* [DATASET CONTENT]:
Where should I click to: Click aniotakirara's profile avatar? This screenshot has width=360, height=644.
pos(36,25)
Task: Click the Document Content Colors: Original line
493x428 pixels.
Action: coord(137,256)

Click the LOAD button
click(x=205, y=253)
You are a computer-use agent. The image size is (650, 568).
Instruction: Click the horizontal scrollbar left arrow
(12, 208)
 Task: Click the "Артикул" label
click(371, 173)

==

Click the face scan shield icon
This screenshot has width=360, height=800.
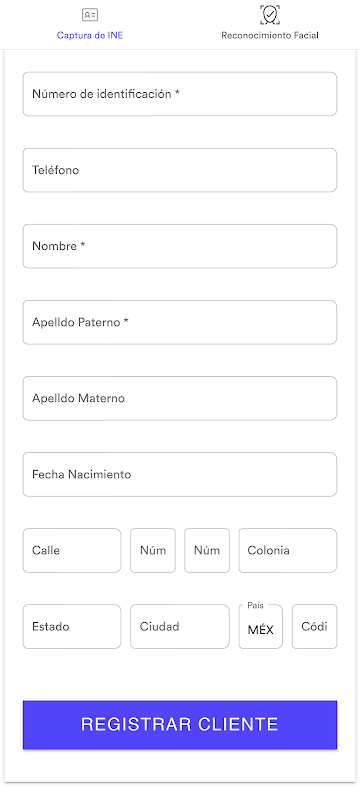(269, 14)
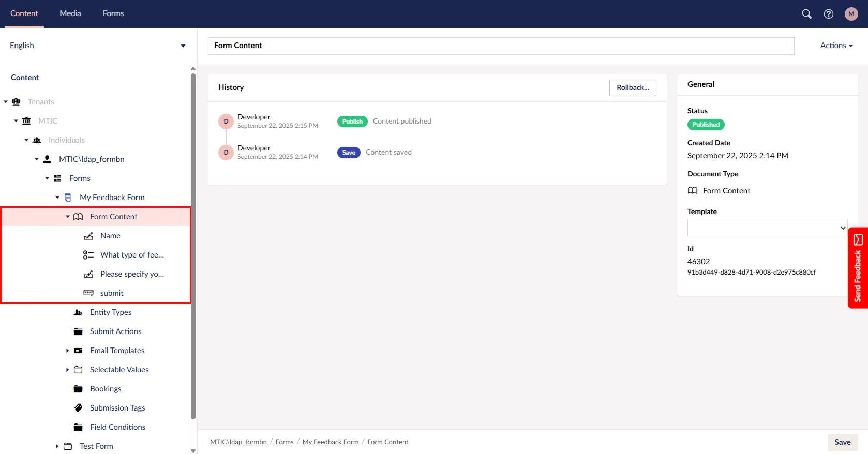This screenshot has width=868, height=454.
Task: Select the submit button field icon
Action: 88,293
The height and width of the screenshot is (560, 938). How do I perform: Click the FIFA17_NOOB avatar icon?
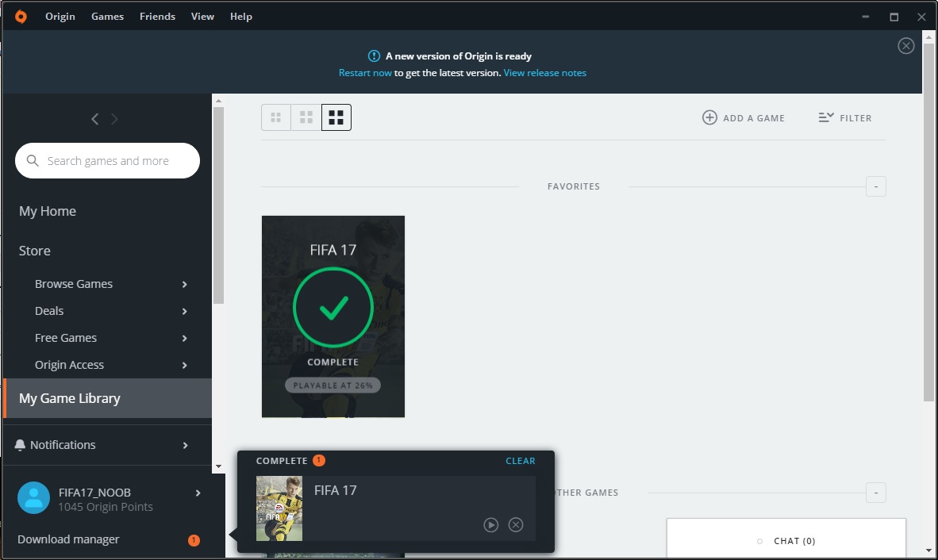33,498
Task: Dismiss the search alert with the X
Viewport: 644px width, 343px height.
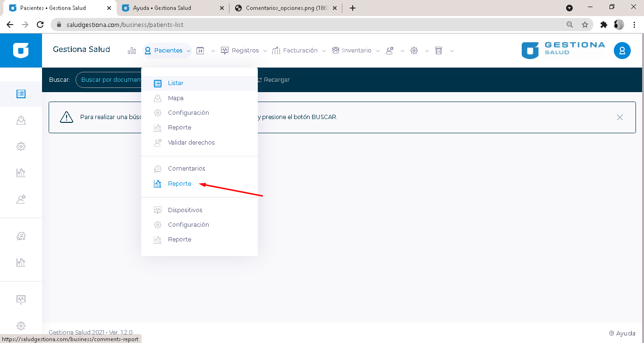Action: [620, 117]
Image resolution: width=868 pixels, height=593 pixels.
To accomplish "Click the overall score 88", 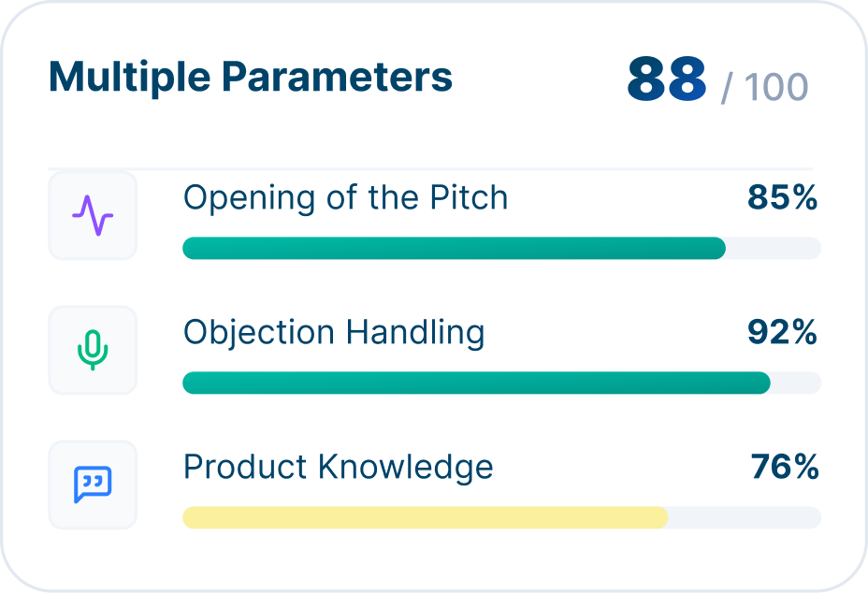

* [TASK STATEMENT]: In the listing above, find the line with "Image resolution: width=868" and the line with "the overall score". Set down both and every line between them, minus the pictures.

* [SOLUTION FOR THIS TASK]:
Image resolution: width=868 pixels, height=593 pixels.
To accomplish "Click the overall score 88", 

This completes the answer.